While the above is almost a truism when it comes to fashion, at least today, it’s still revealing coming from the man who had crowned himself the “King of Fashion.” Poiret further expands on this theme, stating that dressing is:

…not an easy art to acquire. It demands a certain amount of intelligence, certain gifts, some of them among the rarest, perhaps—it requires a real appreciation of harmony, of colors, ingenious ideas, absolute tact, and, above all, a love of the beautiful and clear perception of values. It may be resumed in two words, good taste. [2]

So, what is “good taste” to Poiret?

Taste is by no means developed by riches; on the contrary, the increasing demands of luxury are killing the art of dressing. Luxury and good taste are in inverse proportion to each other. The one will kill the other as machinery is crowding out handwork. In fact, it has come so far that many persons confuse the two terms. Because a material is expensive they find it beautiful; because it is cheap they think it must be ugly. [3]

The above is as true today as it was back then and we see it in the fashion nearly every day. Naturally, “good taste” can be somewhat subjective, depending on time and place but it still gets to the idea that one cannot simply buy their way into good taste, or by extension, good fashion.
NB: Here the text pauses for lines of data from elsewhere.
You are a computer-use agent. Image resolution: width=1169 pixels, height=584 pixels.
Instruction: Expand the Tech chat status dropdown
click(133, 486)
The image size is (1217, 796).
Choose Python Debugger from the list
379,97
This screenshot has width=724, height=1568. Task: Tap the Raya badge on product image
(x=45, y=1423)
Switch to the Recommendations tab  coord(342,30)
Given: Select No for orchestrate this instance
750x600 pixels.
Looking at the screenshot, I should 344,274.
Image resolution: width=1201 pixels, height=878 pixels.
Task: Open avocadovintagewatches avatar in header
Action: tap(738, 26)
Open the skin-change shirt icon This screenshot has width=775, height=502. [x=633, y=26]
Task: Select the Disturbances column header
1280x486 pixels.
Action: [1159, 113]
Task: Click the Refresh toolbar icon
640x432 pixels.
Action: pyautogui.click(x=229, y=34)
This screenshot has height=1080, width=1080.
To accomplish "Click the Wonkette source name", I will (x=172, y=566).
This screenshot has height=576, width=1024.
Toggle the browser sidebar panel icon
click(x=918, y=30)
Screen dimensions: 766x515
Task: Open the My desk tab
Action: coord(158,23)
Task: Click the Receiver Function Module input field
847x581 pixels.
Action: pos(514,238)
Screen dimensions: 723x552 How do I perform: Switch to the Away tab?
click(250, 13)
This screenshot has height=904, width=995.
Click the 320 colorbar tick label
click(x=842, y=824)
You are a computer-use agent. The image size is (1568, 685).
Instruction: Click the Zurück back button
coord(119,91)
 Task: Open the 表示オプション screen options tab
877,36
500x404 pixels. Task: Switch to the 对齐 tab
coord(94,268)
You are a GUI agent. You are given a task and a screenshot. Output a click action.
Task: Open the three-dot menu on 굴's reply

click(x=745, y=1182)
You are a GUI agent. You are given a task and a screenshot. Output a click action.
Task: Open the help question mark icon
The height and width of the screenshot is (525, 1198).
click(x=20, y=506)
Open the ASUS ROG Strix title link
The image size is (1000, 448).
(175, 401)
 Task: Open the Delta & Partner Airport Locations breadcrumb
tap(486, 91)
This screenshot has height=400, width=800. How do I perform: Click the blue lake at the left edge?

Here we see a sample of the fashion illustrations that Poiret commissioned by various avant garde artists such as Paul Iribe. Here we see a definite revival of the simple vertical lines of the empire dress style:

Paul Iribe, Les Robes de Paul Poiret, Plate I (1908)

Paul Iribe, Les Robes de Paul Poiret, Plate III (1908)

Poiret also notes that:

In order not to appear entirely at odds with her surroundings and the place where she lives, a woman is obliged to follow fashions to a certain extent. But let that be within certain bounds. What does it matter if tight skirts be the fashion if your figure demands a wide one? Is it not important to dress so as to bring out your good points rather than to reveal the bad? Can any idea of being fashionable make up for the fact of being ridiculous? [4]

And there it it- Poiret gets to the heart of the matter by pointing out that fashion is about emphasizing one’s good points rather than the bad, something that holds true today as it did then. The above has been only a small sample of the depth of Poiret’s fashion “philosophy” but it’s interesting to see that his ideas still hold true today in many ways and as such, they represent a distinct break with the 19th Century.

1. Principles of Correct Dress, Florence Hull Winterburn, New York: Harper & Brothers, 1914, p. 237.